The Minnesota Legislature created a medical malpractice Joint Underwriting Association in 1976 as a temporary solution for hospitals to get insurance in a tight market.

Today, malpractice insurance is easy to obtain and carries some of the lowest rates in the country, thanks to the state's relatively small number of malpractice suits, low settlement amounts and reputation for having good physicians, said Mike Matray, editor of the Medical Liability Monitor, which tracks insurance rates.

Unlike other states, where the malpractice litigation is more common, "no one pays attention to Minnesota because the rates are so affordable," Matray said.

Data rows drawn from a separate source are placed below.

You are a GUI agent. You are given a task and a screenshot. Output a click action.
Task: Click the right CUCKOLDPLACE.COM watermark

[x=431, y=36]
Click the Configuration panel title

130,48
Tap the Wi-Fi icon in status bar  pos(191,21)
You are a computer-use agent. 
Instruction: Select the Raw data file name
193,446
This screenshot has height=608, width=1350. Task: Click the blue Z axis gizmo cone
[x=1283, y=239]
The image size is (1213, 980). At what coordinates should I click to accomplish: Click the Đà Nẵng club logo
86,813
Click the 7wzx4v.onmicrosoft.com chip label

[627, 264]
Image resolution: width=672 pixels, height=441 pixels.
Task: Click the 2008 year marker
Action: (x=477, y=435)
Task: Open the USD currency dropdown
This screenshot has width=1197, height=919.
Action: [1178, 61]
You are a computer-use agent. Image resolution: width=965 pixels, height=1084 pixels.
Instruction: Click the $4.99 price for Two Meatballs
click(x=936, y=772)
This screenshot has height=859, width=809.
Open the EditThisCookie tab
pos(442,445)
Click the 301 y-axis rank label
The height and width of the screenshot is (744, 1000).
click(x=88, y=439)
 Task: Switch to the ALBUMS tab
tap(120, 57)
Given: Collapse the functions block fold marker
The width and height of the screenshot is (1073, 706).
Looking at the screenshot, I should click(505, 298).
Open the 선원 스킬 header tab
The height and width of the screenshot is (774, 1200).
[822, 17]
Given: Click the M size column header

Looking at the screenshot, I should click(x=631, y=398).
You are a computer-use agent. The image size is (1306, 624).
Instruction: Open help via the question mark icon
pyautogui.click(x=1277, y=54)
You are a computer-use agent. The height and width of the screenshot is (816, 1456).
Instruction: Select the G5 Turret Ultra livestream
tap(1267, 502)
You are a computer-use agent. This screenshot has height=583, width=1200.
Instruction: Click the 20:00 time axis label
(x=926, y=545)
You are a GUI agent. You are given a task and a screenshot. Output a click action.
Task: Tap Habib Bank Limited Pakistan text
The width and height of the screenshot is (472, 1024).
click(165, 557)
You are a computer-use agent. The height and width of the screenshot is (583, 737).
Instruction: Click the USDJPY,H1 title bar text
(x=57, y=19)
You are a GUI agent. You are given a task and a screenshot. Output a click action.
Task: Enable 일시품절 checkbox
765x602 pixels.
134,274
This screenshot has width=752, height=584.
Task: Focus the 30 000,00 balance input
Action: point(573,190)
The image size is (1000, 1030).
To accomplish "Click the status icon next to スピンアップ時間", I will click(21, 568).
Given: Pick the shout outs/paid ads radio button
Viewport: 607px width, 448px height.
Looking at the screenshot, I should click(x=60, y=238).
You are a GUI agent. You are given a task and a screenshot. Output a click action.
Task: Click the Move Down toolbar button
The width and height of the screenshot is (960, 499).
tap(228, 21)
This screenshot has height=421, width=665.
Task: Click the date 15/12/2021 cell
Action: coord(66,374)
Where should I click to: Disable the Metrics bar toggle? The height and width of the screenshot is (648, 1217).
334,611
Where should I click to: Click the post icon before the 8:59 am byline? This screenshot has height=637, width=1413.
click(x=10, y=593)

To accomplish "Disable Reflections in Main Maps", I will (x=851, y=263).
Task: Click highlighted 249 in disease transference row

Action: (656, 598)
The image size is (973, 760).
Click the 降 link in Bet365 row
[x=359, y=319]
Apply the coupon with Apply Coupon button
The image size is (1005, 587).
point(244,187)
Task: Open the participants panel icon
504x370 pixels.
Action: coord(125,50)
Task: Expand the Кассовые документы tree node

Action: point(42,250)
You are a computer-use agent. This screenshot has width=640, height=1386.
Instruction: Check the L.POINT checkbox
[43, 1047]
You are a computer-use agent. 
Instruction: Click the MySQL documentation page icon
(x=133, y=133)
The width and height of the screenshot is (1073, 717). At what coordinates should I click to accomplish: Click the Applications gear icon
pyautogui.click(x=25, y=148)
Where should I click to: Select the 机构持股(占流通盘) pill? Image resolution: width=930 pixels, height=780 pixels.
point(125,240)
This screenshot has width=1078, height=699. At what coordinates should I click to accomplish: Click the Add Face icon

Joint underwriting associations are typically set up by states that have an availability or ­pricing problems with malpractice coverage, said Eric Nordman, the regulatory services director for the National Association of Insurance Commissioners.

When the market opens up and insurers compete for physicians, Nordman said the joint underwriting associations end up covering "the worst of the worst." "One solution is to take them out of practice," he said. "Which may be the right answer, but you get a lot of political pressure. The AMA and local physician associations may be hesitant to take away income from one of their brethren."

The executive director of the Minnesota Medical Association, Dr. Robert Meiches, said he didn't know whether there was a need for the MJUA now, but in the past, it filled a gap for some specialty doctors who couldn't get coverage in the state. The largest malpractice insurer in the state, Minneapolis-based MMIC, rejects "considerably less than 5 percent" of applicants, said Jeff Pearson, the company's vice president of underwriting. Those rejections are typically based on past claims and disciplinary action, Pearson said.

"This is an indication of something that would be problematic in the future," he said. "It could be an indication of something systematically problematic in a practice."